For more information, see our documentation.
Amazon Forecast's strength is its deep learning algorithms. Traditional statistical methods, sometimes called "local models", are able to learn one time series at a time. That means if you have 20K items to forecast, then 20K traditional models are required; each model unable to learn from other models. Traditional statistical algorithms include: Exponential Smoothing (ETS), ARIMA, NPTS, and Prophet. These traditional algorithms are included in Amazon Forecast.
Deep learning algorithms, sometimes called "global models", are able to learn using more than 1 time series at a time. That means if you have 20K items to forecast, and they have interrelationships between them such as item-affinity or cannibalization, such behaviors can be learned by inputting them all into a single model. Amazon Forecast's proprietary deep learning algorithms include: DeepAR+ (an LSTM version of RNN) and CNN-QR (a quantile regression version of CNN, a neural network topology typically used in computer vision).

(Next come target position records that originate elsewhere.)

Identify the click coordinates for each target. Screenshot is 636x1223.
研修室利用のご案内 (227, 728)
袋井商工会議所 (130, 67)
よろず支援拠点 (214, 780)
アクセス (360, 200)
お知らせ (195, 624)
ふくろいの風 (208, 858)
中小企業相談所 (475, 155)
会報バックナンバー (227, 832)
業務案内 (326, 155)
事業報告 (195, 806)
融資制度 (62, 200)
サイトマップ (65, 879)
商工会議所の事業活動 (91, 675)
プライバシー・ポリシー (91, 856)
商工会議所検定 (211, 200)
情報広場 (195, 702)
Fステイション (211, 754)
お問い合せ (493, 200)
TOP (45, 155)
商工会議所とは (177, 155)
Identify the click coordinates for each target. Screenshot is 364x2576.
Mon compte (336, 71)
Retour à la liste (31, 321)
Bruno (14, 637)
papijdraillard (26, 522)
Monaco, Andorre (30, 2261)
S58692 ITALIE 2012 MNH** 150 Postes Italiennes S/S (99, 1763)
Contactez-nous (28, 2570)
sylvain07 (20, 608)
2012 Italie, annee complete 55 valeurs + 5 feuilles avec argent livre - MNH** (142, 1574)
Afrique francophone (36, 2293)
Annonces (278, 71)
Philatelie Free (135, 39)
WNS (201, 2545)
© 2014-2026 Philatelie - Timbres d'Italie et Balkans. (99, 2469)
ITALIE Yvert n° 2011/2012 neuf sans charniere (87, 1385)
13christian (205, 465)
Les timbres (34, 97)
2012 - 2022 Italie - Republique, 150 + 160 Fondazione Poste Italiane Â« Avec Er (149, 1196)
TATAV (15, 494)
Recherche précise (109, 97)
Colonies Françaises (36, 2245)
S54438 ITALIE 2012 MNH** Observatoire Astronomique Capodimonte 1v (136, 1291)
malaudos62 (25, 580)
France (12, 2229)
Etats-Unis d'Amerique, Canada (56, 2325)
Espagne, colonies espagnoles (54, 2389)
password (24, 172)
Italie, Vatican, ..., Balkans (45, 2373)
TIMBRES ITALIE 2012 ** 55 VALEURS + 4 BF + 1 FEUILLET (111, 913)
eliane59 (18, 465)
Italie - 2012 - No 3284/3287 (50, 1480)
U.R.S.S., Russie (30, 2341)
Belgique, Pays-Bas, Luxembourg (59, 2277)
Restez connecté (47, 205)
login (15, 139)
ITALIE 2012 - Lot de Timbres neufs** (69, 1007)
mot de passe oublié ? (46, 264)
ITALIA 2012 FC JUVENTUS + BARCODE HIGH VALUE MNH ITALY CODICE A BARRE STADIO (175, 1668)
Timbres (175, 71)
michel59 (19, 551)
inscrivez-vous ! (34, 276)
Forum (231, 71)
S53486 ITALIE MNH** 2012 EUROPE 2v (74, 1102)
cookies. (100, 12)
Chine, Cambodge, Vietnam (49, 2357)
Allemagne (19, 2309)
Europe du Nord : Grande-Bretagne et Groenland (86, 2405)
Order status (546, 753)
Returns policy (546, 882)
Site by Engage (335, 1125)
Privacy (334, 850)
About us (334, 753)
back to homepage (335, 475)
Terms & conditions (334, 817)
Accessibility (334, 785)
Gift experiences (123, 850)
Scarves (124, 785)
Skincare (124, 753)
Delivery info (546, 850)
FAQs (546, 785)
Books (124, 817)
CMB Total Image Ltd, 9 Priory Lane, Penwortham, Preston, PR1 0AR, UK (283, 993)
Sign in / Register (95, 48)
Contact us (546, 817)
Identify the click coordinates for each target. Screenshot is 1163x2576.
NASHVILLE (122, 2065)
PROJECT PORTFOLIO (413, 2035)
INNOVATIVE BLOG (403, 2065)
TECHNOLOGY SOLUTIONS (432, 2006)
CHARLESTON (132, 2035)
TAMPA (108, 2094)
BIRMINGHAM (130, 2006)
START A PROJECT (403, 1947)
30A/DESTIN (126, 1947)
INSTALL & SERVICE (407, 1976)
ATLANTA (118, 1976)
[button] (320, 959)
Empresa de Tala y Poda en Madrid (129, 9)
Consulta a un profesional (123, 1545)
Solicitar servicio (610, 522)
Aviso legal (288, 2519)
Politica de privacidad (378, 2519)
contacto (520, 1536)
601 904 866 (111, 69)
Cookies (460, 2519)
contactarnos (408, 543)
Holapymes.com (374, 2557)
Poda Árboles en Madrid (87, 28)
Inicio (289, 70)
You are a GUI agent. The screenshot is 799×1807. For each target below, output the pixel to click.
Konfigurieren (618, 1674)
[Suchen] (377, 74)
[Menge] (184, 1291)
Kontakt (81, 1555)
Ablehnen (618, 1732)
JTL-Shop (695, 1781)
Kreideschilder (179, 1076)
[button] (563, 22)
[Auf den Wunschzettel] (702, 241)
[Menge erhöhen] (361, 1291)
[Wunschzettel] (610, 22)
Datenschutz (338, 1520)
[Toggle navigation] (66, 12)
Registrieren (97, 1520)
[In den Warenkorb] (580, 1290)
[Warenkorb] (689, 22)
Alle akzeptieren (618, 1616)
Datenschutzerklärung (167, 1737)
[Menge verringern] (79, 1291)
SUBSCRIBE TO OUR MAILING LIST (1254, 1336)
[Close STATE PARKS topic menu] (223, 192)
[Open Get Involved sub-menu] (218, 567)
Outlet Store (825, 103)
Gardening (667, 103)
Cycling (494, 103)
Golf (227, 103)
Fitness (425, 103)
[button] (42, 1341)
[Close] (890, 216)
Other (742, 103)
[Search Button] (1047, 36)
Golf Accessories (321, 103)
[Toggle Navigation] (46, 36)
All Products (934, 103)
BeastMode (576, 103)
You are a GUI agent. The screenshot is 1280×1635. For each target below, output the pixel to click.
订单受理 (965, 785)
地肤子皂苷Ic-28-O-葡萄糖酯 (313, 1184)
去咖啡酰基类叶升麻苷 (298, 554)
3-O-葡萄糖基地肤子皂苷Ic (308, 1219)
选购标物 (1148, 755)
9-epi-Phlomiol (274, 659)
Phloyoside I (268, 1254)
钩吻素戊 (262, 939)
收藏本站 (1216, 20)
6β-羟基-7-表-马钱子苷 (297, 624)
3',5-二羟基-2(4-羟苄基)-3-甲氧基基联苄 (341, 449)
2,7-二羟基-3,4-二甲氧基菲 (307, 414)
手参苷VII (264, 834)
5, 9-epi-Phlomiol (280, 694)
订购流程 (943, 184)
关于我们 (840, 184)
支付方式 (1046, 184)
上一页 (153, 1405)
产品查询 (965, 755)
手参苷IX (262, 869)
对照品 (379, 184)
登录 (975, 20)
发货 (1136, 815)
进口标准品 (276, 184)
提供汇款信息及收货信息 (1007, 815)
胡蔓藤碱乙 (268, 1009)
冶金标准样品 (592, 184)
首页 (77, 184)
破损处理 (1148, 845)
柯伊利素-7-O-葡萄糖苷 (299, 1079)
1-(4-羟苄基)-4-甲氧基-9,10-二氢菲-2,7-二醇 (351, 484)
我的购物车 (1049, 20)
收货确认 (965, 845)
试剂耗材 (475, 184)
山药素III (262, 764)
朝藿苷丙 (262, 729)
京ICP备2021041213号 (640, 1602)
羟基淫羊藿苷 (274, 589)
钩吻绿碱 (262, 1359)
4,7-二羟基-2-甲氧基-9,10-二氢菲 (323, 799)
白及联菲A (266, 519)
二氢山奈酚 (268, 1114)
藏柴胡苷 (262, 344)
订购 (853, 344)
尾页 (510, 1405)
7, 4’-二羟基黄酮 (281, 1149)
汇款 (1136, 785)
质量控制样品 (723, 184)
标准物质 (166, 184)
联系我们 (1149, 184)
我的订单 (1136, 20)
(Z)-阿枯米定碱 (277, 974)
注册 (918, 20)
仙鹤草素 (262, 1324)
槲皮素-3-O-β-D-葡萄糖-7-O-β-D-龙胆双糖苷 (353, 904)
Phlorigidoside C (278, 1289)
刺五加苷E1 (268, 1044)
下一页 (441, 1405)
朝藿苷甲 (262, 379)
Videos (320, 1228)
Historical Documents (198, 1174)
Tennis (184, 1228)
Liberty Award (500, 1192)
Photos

Using these base models, we have extended their collective effectiveness with a new Amazon Forecast feature, AutoPredictor (read more).
Not all machine learning problems are forecasting problems. The first question to ask is "Does my business problem include time series in its statement?" For example, do you need a particular value only at a particular time and date in the future? Forecasting is not a good fit for general, static (where the particular date/time does not matter) problems, such as fraud detection or recommended movie titles to users. There are much quicker solutions to static problems.
In addition to having time series data, the data itself should be "dense" and with long histories.